Silvio certe cose le capisce. Uscì dal bunker di palazzo Chigi con le mani alzate e le dimissioni firmate da consegnare a Napolitano. Gli imbecilli “di sinistra” intanto festeggiavano sotto al Quirinale, come fosse stata una loro vittoria e non una decisione dei “mercati internazionali”.
Bene. Cosa c’è di nuovo? Che Tim Geithner, a quel tempo ministro dell’economia per conto di Barack Obama ha scritto il solito libro di memorie in cui ricorda che «in quell’autunno, alcuni funzionari europei ci contattarono con una trama per cercare di costringere il premier italiano Berlusconi a cedere il potere; volevano che noi rifiutassimo di sostenere i prestiti Fmi all’Italia, fino a quando non se ne fosse andato». L’Amministrazione Usa, a suo dire, rifiutà di essere coinvolta nell’eventuale iniziativa (si era scritto spesso che Berlusconi fosse in realtà “l’uomo di fiducia” dell’America). Preferirono – dice Geithner – puntare su Mario Draghi per salvare l’ Eurozona. «Parlammo al presidente Obama di questo invito sorprendente; ma per quanto sarebbe stato utile avere una leadership migliore in Europa, non potevamo coinvolgerci in un complotto come quello. “Non possiamo avere il suo sangue sulle nostre mani”, io dissi».

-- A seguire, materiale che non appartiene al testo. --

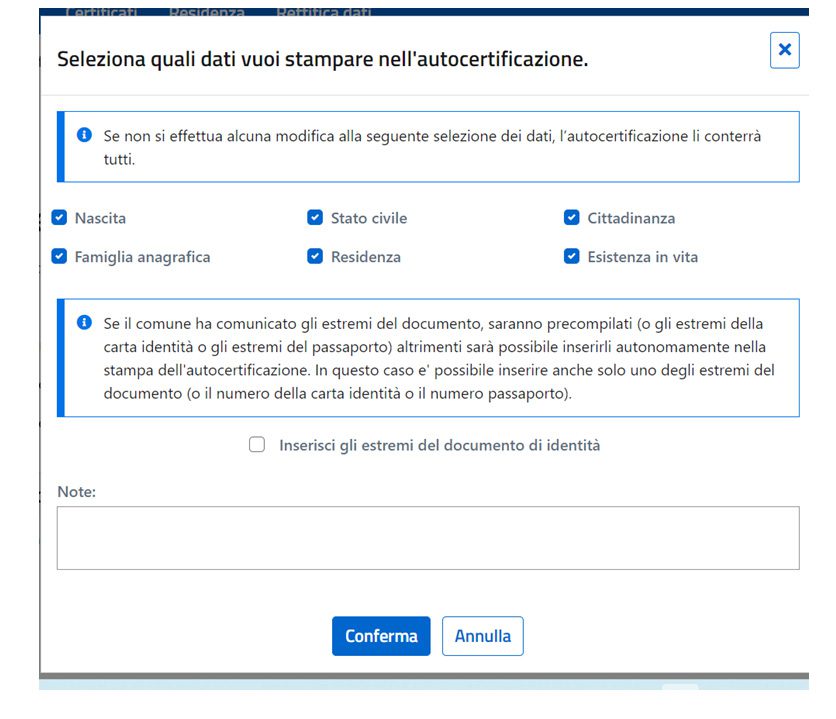Screen dimensions: 836x719
Task: Enable Inserisci gli estremi del documento checkbox
Action: (x=257, y=445)
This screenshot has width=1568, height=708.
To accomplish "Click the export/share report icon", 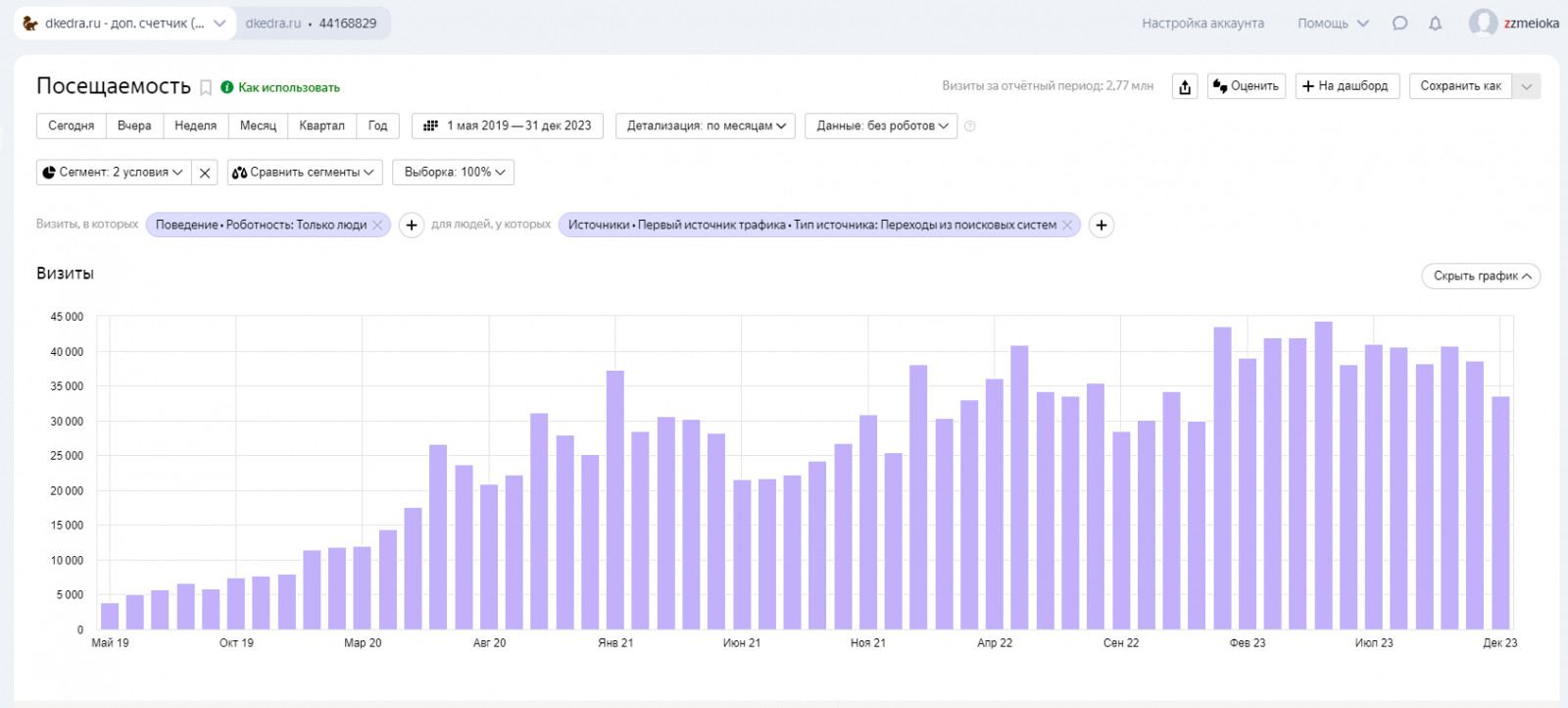I will 1185,86.
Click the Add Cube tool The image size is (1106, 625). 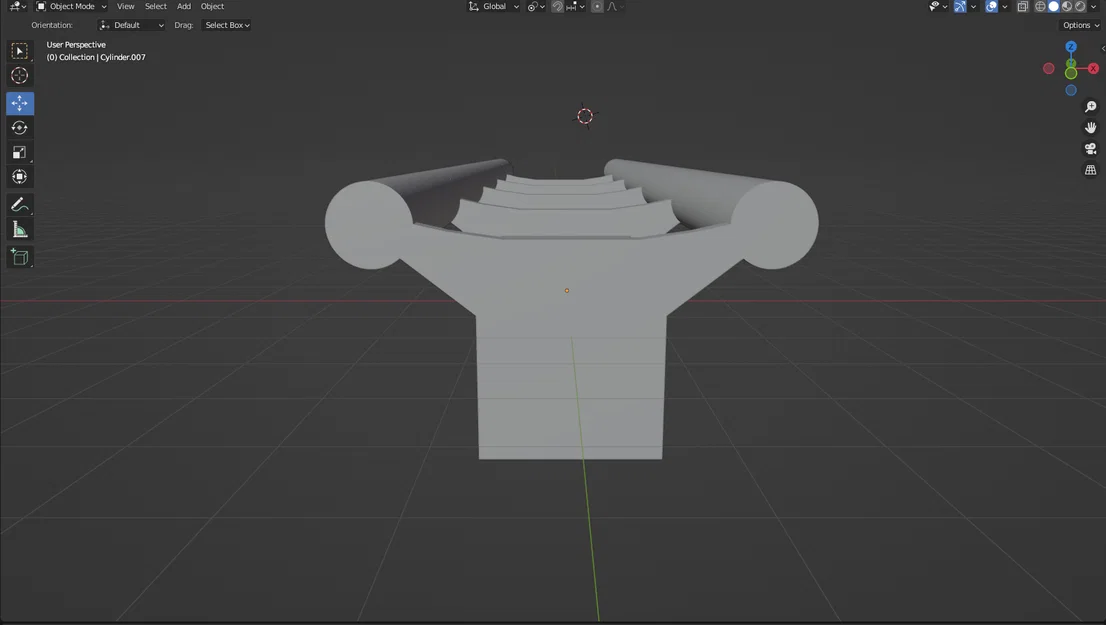(19, 257)
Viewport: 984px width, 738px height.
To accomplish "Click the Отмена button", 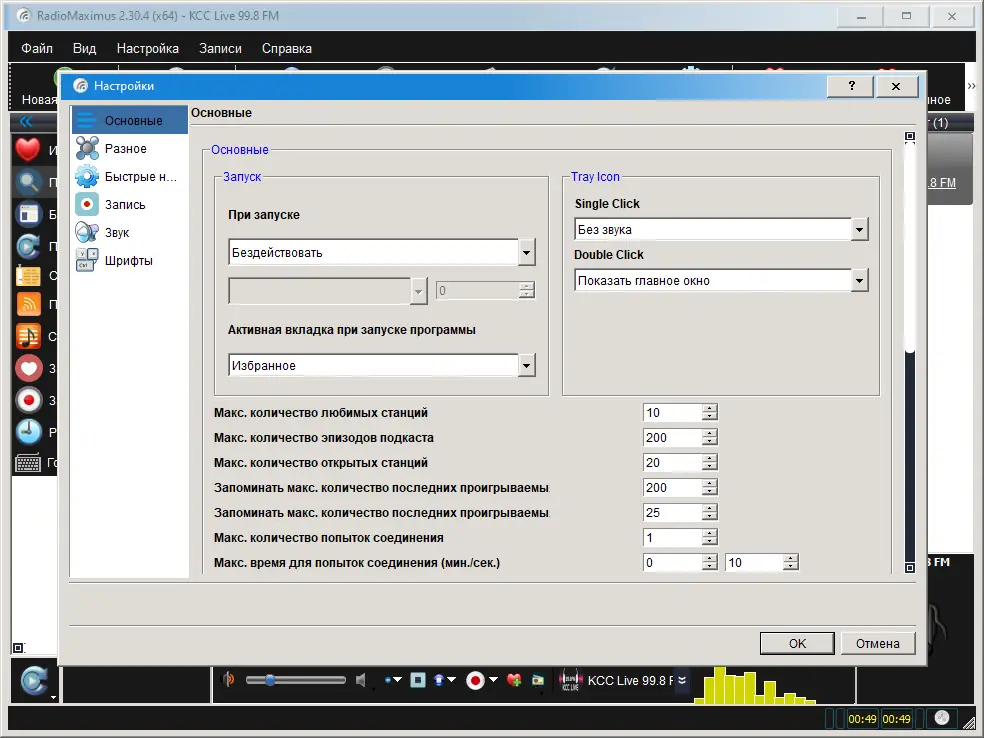I will [x=877, y=643].

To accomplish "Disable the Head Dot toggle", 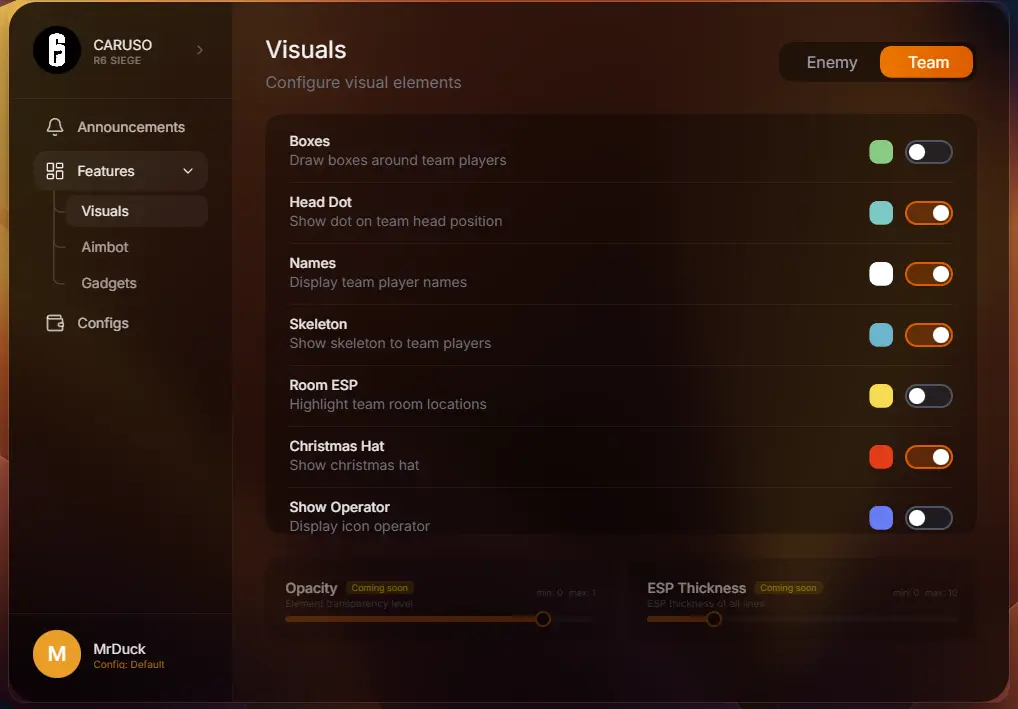I will point(928,213).
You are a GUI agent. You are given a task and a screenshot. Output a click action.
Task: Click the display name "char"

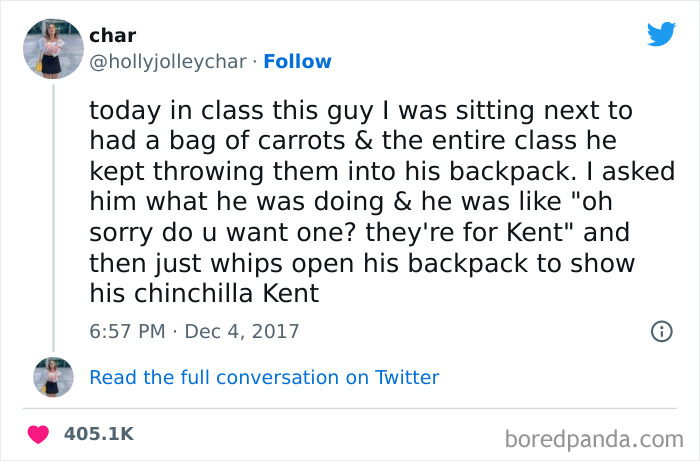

Tutto qui. La “caduta” del Cavaliere andò in scena lo stesso e tutto il mondo – meno Renato Brunetta – se n’è fatto una ragione.
Più seria e grave – per degli osservatori seri delle cose del mondo – è l’ammissione di non aver capito nulla della crisi economica globale. Geithner, infatti, non era un “politico ciarlone”, ma uno degli uomini di punta della Federal Reserve (presidente della filiale di New York, non di una città del midwest), prima di diventare segretario del Tesoro.
Peggio. Ammette di non aver nemmeno visto arrivare la “crisi dei mutui subprime” e di non aver capito la gravità del problema fino a quando non è scoppiato. Il libro si intitola decisamente non a caso Stress Test. L’unica “rivelazione” vera riguarda il momento clou della crisi, ovvero il fallimento di Lehman Brothers. Ricostruendo quel giorno di settembre, da presidente della Fed newyorkese, Geithner rivela infatti per la prima volta divergenze su Lehman e ammette che lui avrebbe appoggiato un prestito della Fed a Barclays per acquistare la banca di investimento americana. Una cessione agli inglesi, dolorosa anche finanziariamente, ma che avrebbe salvato lo storico istituto di credito.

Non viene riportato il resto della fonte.